Ela mostra como a empresa americana transformou o setor em uma máquina bilionária. “Este é o motor por trás dos grandes shows”, resume.
A Live Nation faturou 23 bilhões de dólares em 2024. Controla a Ticketmaster, a maior vendedora de ingressos do mundo, e atua em todas as etapas da cadeia — da promoção ao gerenciamento de artistas. “Eles têm participação em quase todos os cantos do setor”, diz a reportagem.
O modelo da empresa permite que lucros de um negócio sustentem prejuízos de outro.
“Eles podem perder dinheiro nos shows, porque ganham nas bilheterias, nos patrocínios e até no estacionamento”, afirma a reportagem. Essa estrutura foi apelidada pelo governo dos Estados Unidos de “modelo de roda giratória”.
A base desse sistema foi a fusão da Live Nation com a Ticketmaster, em 2010. “Houve uma reação imediata”, lembra o vídeo. “Era a maior promotora de shows se unindo ao maior vendedor de ingressos”. Hoje, a empresa atua em 390 locais de shows em mais de 50 países.
A reportagem mostra que a empresa também investe em marcas como a água Liquid Death, que virou a fornecedora exclusiva de seus eventos. “São mais engrenagens dessa roda”, resume a jornalista. De 2019 a 2024, o gasto médio com itens extras nos shows subiu de 29 para 40 dólares.
A força da empresa na venda de ingressos é um dos principais alvos da investigação.
“Se você escolhe a Ticketmaster, é mais provável que receba eventos da Live Nation”, diz o texto. O preço médio dos ingressos nos Estados Unidos quase dobrou desde 2010.

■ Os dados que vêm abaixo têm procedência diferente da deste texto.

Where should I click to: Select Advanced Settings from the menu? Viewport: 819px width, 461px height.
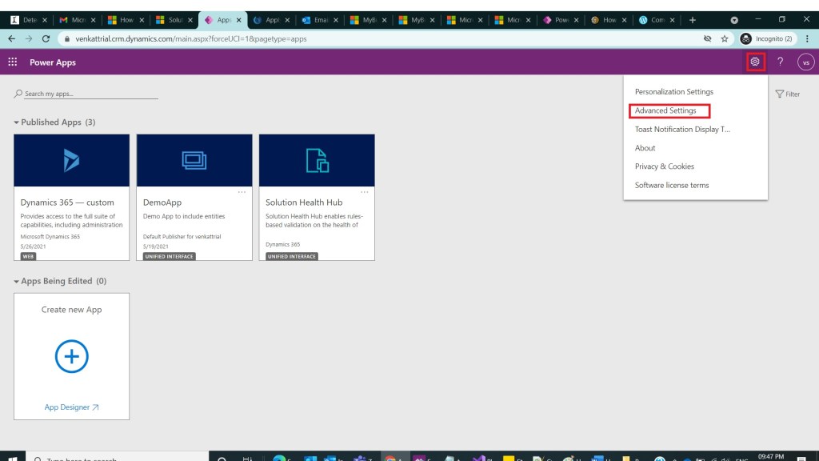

A empresa também controla a carreira de artistas.
Tem sua própria agência e investe em outras, como a Roc Nation, de Jay-Z. “Eles conseguem comprar turnês inteiras e direcioná-las a locais onde têm exclusividade na bilheteria”, revela a reportagem.
Tudo isso está sendo analisado em um processo do Departamento de Justiça dos EUA, que acusa a empresa de prejudicar a concorrência.
“Se os artistas sempre escolherem a Live Nation, não vai sobrar espaço para os independentes”, alerta um dos entrevistados.
A empresa se defende e diz que apoia mudanças que podem até reduzir seus lucros. Mas, como mostra o Wall Street Journal, seu modelo de negócios é o mais poderoso da indústria da música ao vivo — e pode agora ser sua maior ameaça.
Quem é Anne Steele
Anne Steele é uma jornalista americana do Wall Street Journal.
Especialista na indústria musical, investiga como grandes empresas moldam os bastidores dos shows e o consumo de cultura. É uma das principais repórteres do jornal nessa área.